MIDF Sector Research

Sunway Berhad - Expect Stronger Earnings in 4Q20

sectoranalyst
Publish date: Mon, 30 Nov 2020, 04:56 PM

KEY INVESTMENT HIGHLIGHTS

  • 9MFY20 earnings deemed within expectations
  • Earnings recovery from healthcare and construction segments
  • Weaker 9MFY20 earnings
  • 9MFY20 new sales at RM943m
  • Maintain NEUTRAL with an unchanged TP of RM1.34

9MFY20 earnings deemed within expectations. Sunway Berhad (SUNWAY) 9MFY20 core net income of RM192m deemed within expectations despite meeting only 49% of our and consensus full year estimates as we expect stronger earnings in 4QFY20. Note that we have excluded mainly gain on re-measurement of leases in our core net income calculations.

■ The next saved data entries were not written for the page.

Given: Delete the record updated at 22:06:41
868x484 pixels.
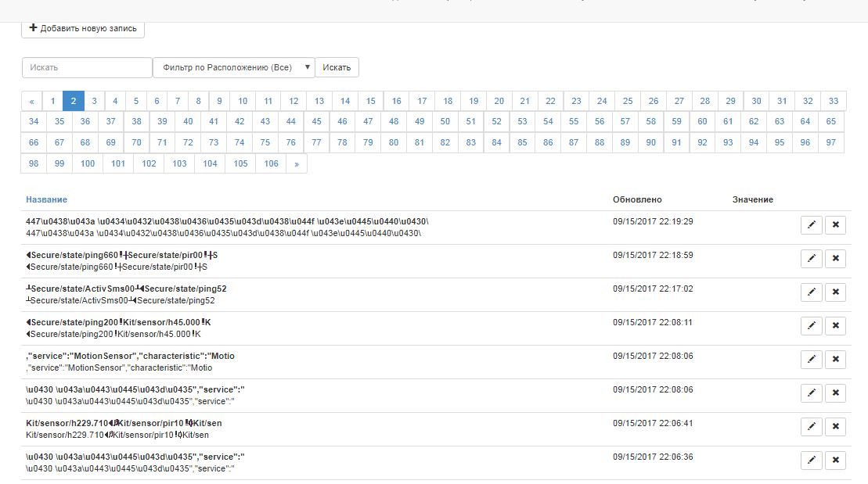Looking at the screenshot, I should pyautogui.click(x=835, y=427).
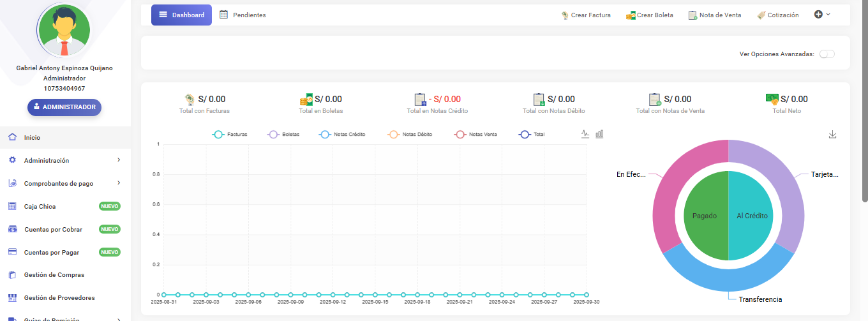Screen dimensions: 868x321
Task: Click the line chart view icon
Action: pyautogui.click(x=585, y=134)
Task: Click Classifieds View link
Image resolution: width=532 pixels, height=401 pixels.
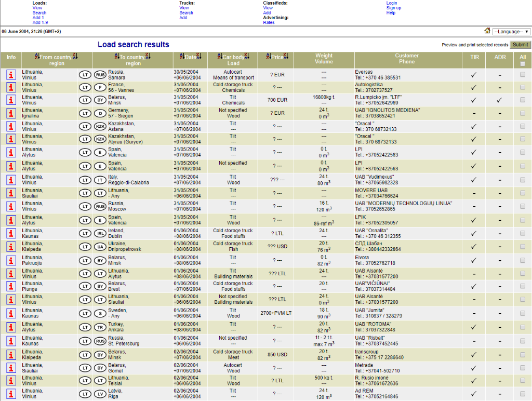Action: pyautogui.click(x=268, y=8)
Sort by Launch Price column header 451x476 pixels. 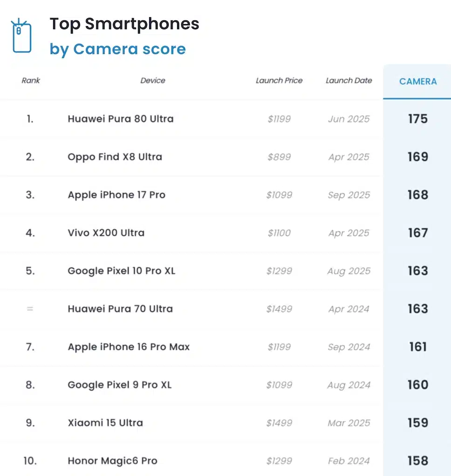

Earnings recovery from healthcare and construction segments. Sequentially, 3QFY20 core net income surged to RM90.1m (+349.6%qoq) mainly due to higher contribution from healthcare and construction divisions. Healthcare segment recorded operating profit of RM19.5m in 3QFY20 against operating loss of RM12.1m in 2QFY20 due to improved performance of Sunway Medical Centre Velocity as well as higher number of admissions and outpatients treatments at Sunway Medical Centre. Similarly, operating profit of construction segment jumped 727%qoq as construction operations resumed post-MCO. Meanwhile, operating profit of property development segment fell 80.3%qoq despite increase in revenue due to higher expenses. On the other hand, core operating profit of property investment division was flattish as leisure and hospitality segments remained impacted by Covid19 pandemic.

Weaker 9MFY20 earnings. SUNWAY recorded lower core net income of RM90.1m (-50.5%yoy) in 3QFY20 due to varied recovery rates of business segments post MCO. That led cumulative core net earnings in 9MFY20 to RM192m (-60.3%yoy). The lower earnings were due to lower earnings contribution from all business divisions as a result of Covid-19 pandemic and MCO. Notable, operating profit of property development division halved in 9MFY20 due to lower sales and progress billing from local development projects. Nevertheless, we expect earnings of property development division to be strong in 4QFY20 as SUNWAY is expected to recognize bumper profits from its projects in Singapore and China. Note that Rivercove Residences project in Singapore and Sunway Gardens project in China are expected to handover in 4QFY20.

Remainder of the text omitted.